Your figurative works feature single subjects or at most two people, a sort of “me & me style”. Why are groups so rarely present in your works as in figurative arts in general?
It’s a good question. Regarding the figurative concept, I consider that this aspect can even be found in works where there are no figures at all. I mean that the importance of a color or a contrast can count as figurative elements in a painting. Or, on the contrary, a landscape or a mountain can become an abstract shape.
I believe the sense of collectivity, of living together and of not having everything under control is present in my art intrinsically: I entrust the oxidation of iron, with its ability to create haphazard stains, with a role that is crucial, almost ritual and requiring interpretation, as for the time necessary for each work. As regards the dualism present in certain of my paintings, it does not just come from the me & me style. What I like to look for is the meeting point between casualness and intention, attraction and the presence of two opposing and irreconcilable principles.



The search for new materials in your art has led you to experiment with anonymous and commonly used ones as additions to your canvases. This has not altered the poetic chords of your works, capable of expressing an ongoing confrontation between the inorganic and human life; a looking in the mirror at one’s own destiny, including the inevitable and frightening aspects…
Yes, I enjoy experimenting, transforming materials, even if in reality for me the process is always the same. I can see a canvas in paper, steel and iron, and dyes in acids. I’ve realized that in a painting scratches can be as important as brushstrokes. Your guess is totally right. One thing I want to come out of my work is that we are forced to take on every aspect of life, from those we can control to those that are more spontaneous and independent of our will.
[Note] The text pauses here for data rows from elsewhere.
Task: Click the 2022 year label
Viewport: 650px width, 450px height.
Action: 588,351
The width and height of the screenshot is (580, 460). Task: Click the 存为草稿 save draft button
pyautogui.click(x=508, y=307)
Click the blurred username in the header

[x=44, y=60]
You sign your paintings with the pseudonym Virdi. Why?
While I was at the academy I painted figurative subjects, nudes of an academic nature. Then  I felt I had to get away from all that and I started to disarrange some still life compositions using collage, as an exercise. Proceeding on this path I found it boring to think that you could grasp the sex of a painter by looking at a picture; I didn’t want to do female paintings. With “Virdi” you couldn’t necessarily grasp the female or male characteristics of whoever had painted a picture signed with this pseudonym. I liked the idea right away. And I’m still signing as Virdi.



Would you like to share with us the names of the people you met in your life who were most crucial professionally?
I can very enthusiastically say that I had the luck and chance to meet some special people, of an extraordinary level of culture and intelligence. I can mention names like Jan Claire, Alain Tapiè, Achile Bonito Oliva, Alberto Agazzani, Walter Rossi, Vittorio Sgarbi and Marco Goldin. But everything started with the most important encounter, that with Carlo Guarienti. I could go into a lot of detail about everything he has taught me and it would deserve a separate section on its own. I can assert that I’d like to be able to see an exhibition of Picasso, Caravaggio, Vermeer, Brueghel or Soutine with the same eyes as him.

 

Well then, let’s start on this separate section. As the last thing in this conversation, tell us about when you first met Carlo Guarienti.
In 2007 I agreed with my teacher at the Academy of Fine Arts in Rome, the painter Giuseppe Modica, that my thesis would be on Guarienti. I went to meet him for an interview in his study in Rome near Villa Ada. I asked him some questions to which he replied politely, using irony and a rare intelligence. He started to talk to me about painting by recalling dialogues and episodes involving Ungaretti, Hemingway, De Chirico and Guttuso. I remember that he mentioned Buzzati and Pessoa and stressed the importance of a painter’s relationship with literature rather than with critics, letting me see his sort of justifiable solitude as a painter. That first meeting gave birth to a lasting working relationship that I have found truly rich in teachings and ideas.